|
本文介绍基于Python语言中TensorFlow的Keras接口,实现深度神经网络回归的方法。
目录
1 写在前面
前期一篇文章Python TensorFlow深度学习回归代码:DNNRegressor详细介绍了基于TensorFlow tf.estimator接口的深度学习网络;而在TensorFlow 2.0中,新的Keras接口具有与 tf.estimator接口一致的功能,且其更易于学习,对于新手而言友好程度更高;在TensorFlow官网也建议新手从Keras接口入手开始学习。因此,本文结合TensorFlow Keras接口,加以深度学习回归的详细介绍与代码实战。
和上述博客类似,本文第二部分为代码的分解介绍,第三部分为完整代码。一些在上述博客介绍过的内容,在本文中就省略了,大家如果有需要可以先查看上述文章Python TensorFlow深度学习回归代码:DNNRegressor。

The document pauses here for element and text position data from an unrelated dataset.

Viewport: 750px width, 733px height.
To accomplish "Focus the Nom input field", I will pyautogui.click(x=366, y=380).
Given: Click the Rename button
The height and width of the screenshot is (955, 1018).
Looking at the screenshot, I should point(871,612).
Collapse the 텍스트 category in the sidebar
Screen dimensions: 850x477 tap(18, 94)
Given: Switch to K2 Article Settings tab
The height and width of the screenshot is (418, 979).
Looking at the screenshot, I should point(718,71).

相关版本信息:Python版本:3.8.5;TensorFlow版本:2.4.1;编译器版本:Spyder 4.1.5。
2 代码分解介绍
2.1 准备工作
首先需要引入相关的库与包。- import os
- import glob
- import openpyxl
- import numpy as np
- import pandas as pd
- import seaborn as sns
- import tensorflow as tf
- import scipy.stats as stats
- import matplotlib.pyplot as plt
- from sklearn import metrics
- from tensorflow import keras
- from tensorflow.keras import layers
- from tensorflow.keras import regularizers
- from tensorflow.keras.callbacks import ModelCheckpoint
- from tensorflow.keras.layers.experimental import preprocessing
复制代码 由于后续代码执行过程中,会有很多数据的展示与输出,其中多数数据都带有小数部分;为了让程序所显示的数据更为整齐、规范,我们可以对代码的浮点数、数组与NumPy对象对应的显示规则加以约束。- np.set_printoptions(precision=4,suppress=True)

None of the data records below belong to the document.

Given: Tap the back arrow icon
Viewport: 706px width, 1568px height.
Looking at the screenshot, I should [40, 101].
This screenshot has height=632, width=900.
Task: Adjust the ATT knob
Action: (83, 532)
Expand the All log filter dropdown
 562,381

复制代码 其中,precision设置小数点后显示的位数,默认为8;suppress表示是否使用定点计数法(即与科学计数法相对)。
2.2 参数配置
深度学习代码一大特点即为具有较多的参数需要我们手动定义。为避免调参时上下翻找,我们可以将主要的参数集中在一起,方便我们后期调整。

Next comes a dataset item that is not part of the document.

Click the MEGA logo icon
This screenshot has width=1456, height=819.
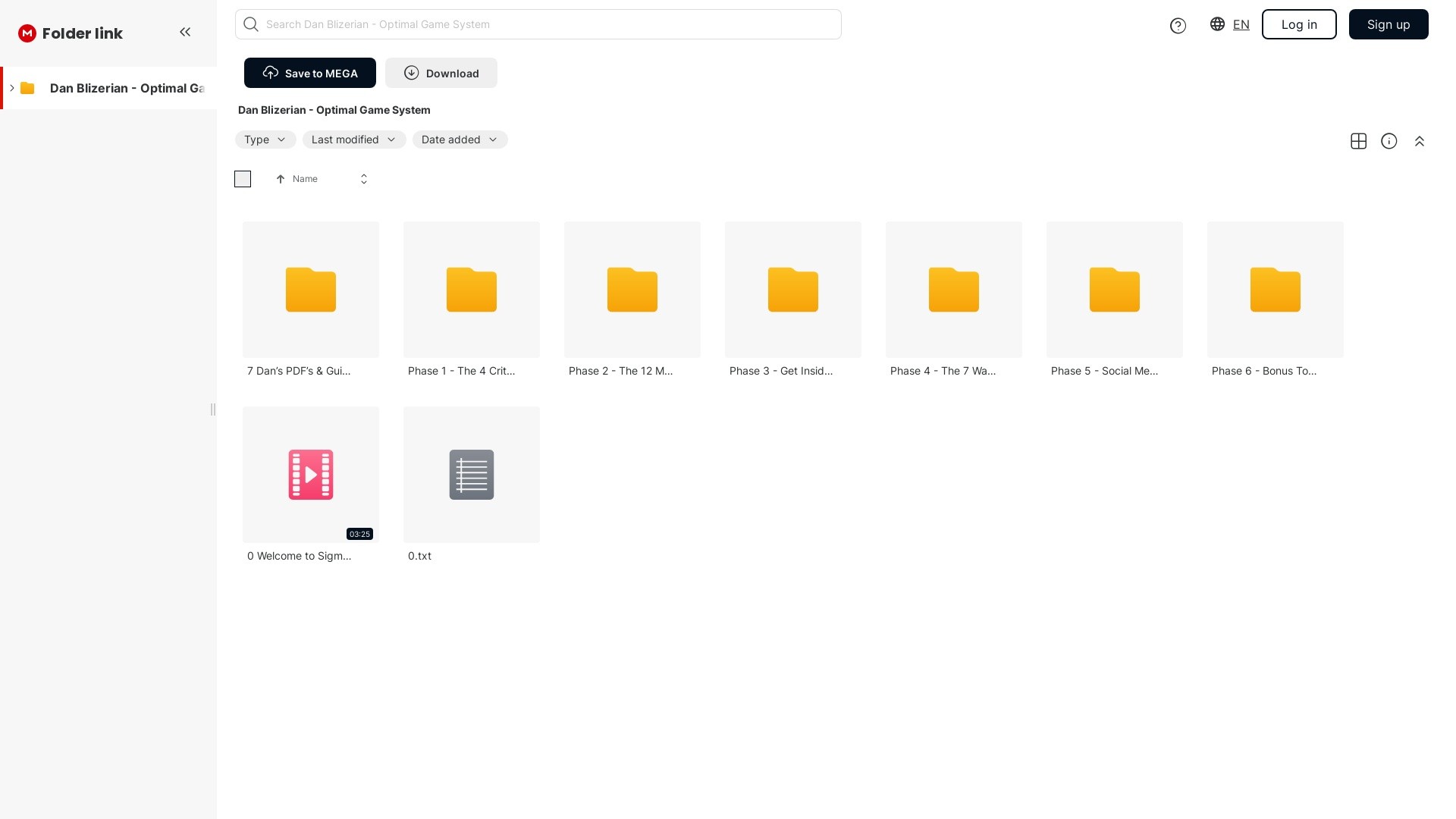coord(27,33)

其中,具体参数的含义在本文后续部分详细介绍。- # Input parameters.
- DataPath="G:/CropYield/03_DL/00_Data/AllDataAll.csv"
- ModelPath="G:/CropYield/03_DL/02_DNNModle"
- CheckPointPath="G:/CropYield/03_DL/02_DNNModle/Weights"
- CheckPointName=CheckPointPath+"/Weights_{epoch:03d}_{val_loss:.4f}.hdf5"
- ParameterPath="G:/CropYield/03_DL/03_OtherResult/ParameterResult.xlsx"
- TrainFrac=0.8
- RandomSeed=np.random.randint(low=21,high=22)
- CheckPointMethod='val_loss'
- HiddenLayer=[64,128,256,512,512,1024,1024]
- RegularizationFactor=0.0001
- ActivationMethod='relu'
- DropoutValue=[0.5,0.5,0.5,0.3,0.3,0.3,0.2]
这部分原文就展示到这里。